_WHAT TO WORK ON_
Extend the blog post about finding time for hobbies after becoming a parent, beginning right after its final sentence.

_SOURCE DOCUMENT_
-- Start --

Tuesday, September 6th, 2011

Nine months.

Is there such a thing as “free time” after becoming a parent? When can a new mom or dad find time in the week to just simply chill out together in peace and quiet; or even more difficult, be able to participate in their beloved hobbies that reflect who they are as individuals?

Other than daddy blogging, I also enjoy playing guitar and writing songs (though that hardly ever happens anymore). But the hobby that is a bit less sporadic in my schedule is simply exploring, whether it’s via hiking or mountain biking.

In his book, Daddy Dates, author Greg Wright perfectly describes why “exploring” is a solid hobby of mine:

“It’s the way guys operate. Exploration amps us up. There is this moment when curiosity rules and you get kind of jazzed and you think, ‘I wonder what’s in there, this is so cool!’ You’re going to figure out how to get around that mysterious place because you’re motivated by some instinct of discovery.”

-- End --

_Saved entries_
-- Start --

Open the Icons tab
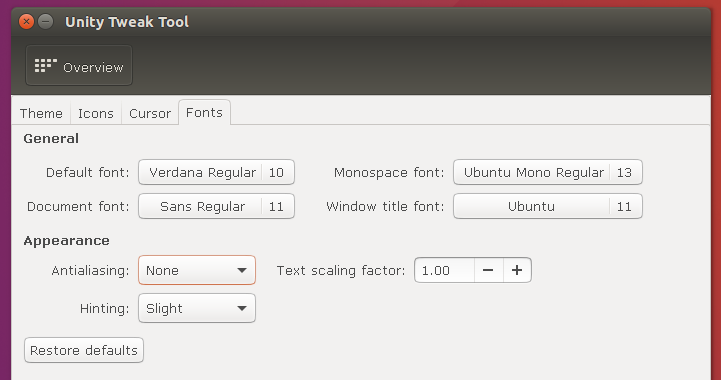This screenshot has width=721, height=380. [96, 113]
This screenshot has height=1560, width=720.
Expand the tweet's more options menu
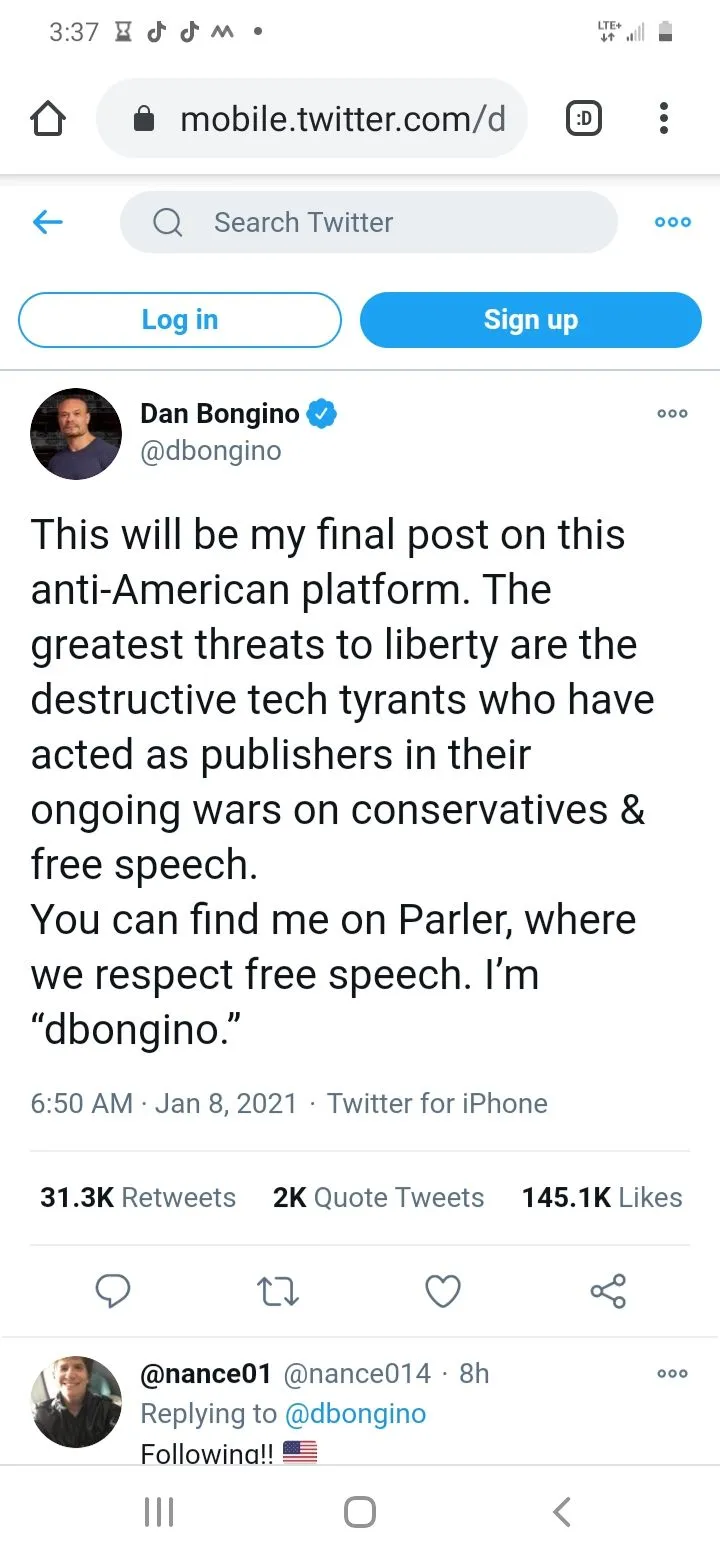[672, 414]
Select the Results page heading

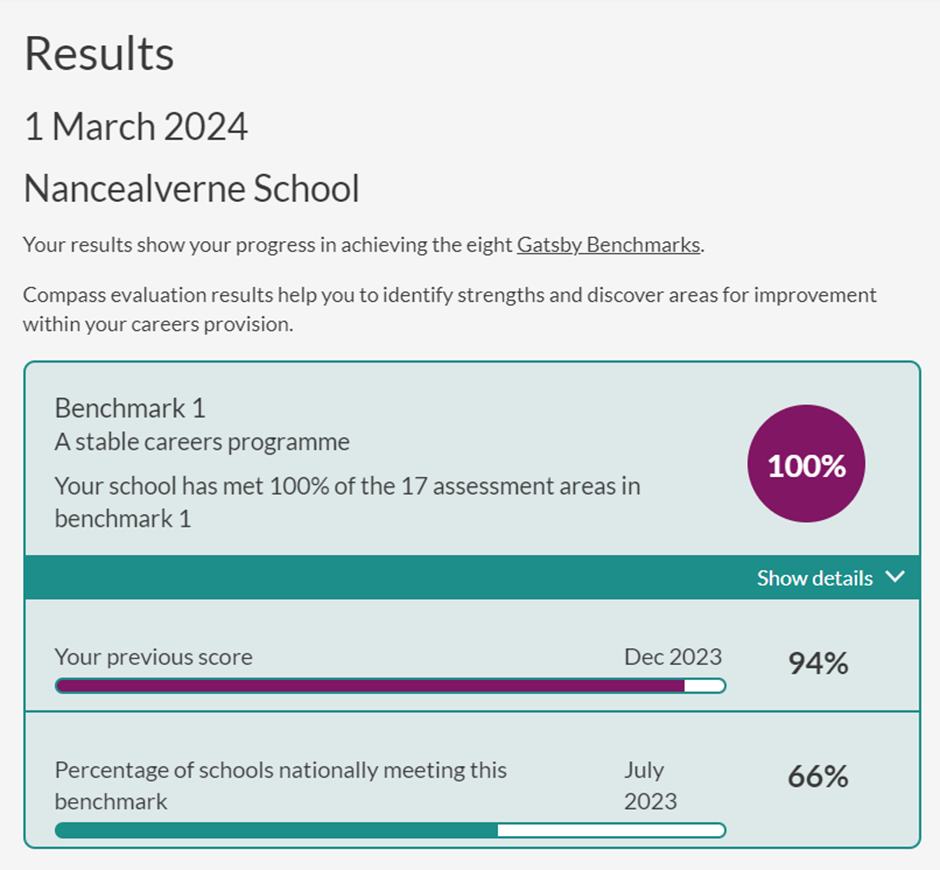[99, 54]
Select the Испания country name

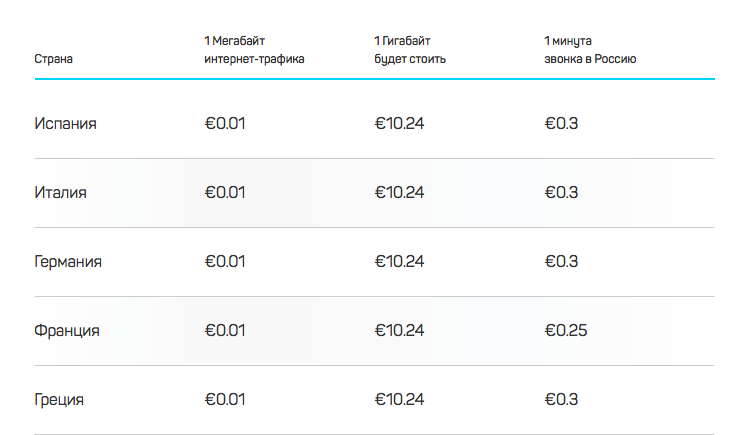(x=65, y=124)
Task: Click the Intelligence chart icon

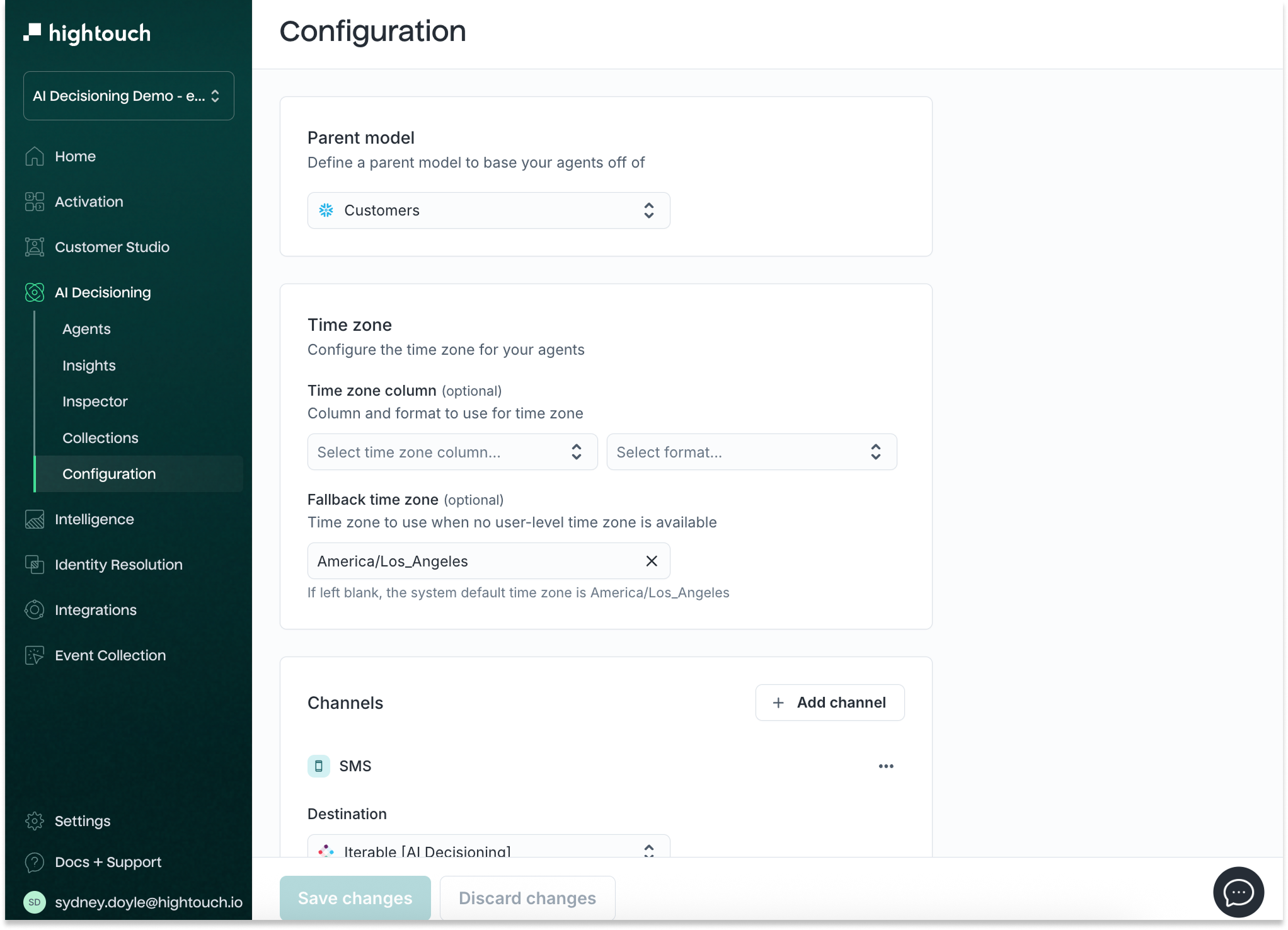Action: pos(35,519)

-- End --

_OUTPUT OF THE TASK_
While in California last month, I found a few 90 minute nuggets where I could slip away virtually unnoticed, amidst all the family. I snagged a mountain bike from my mother-in-law’s garage, then went exploring along the Sacramento River.

I ended up accidently discovering the neighboring 15 acre community of Locke. The Chinatown, settled alongside the river, was built in 1915.  These days, it resembles a closed down, but kept up, exhibit at the Epcot Center. I read on Wikipedia that most of the original Chinese population of the town moved out to Sacramento and that today only 10 Chinese-Americans remain residents there.

See, that’s the cool kind of find I’m always looking for when I go exploring. My favorite part of the expedition was finding a Buddhist church. In Thailand, Buddhist temples were everywhere, but never a church. Weird and cool.

As far as finding and/or making time for myself and my hobbies, it takes creativity. There’s that strategic balance of being a good husband, a good dad, and still getting some “free time” anyway I can. Even now, as I write this, it’s 11:08 on a Monday night- my wife and son are sound asleep; I’ll be waking up at 6 AM to get ready for my “real job”.

My free time often translates as “time when I’m the only one awake,” as well as, “time during which most normal parents would be asleep if they had the chance.”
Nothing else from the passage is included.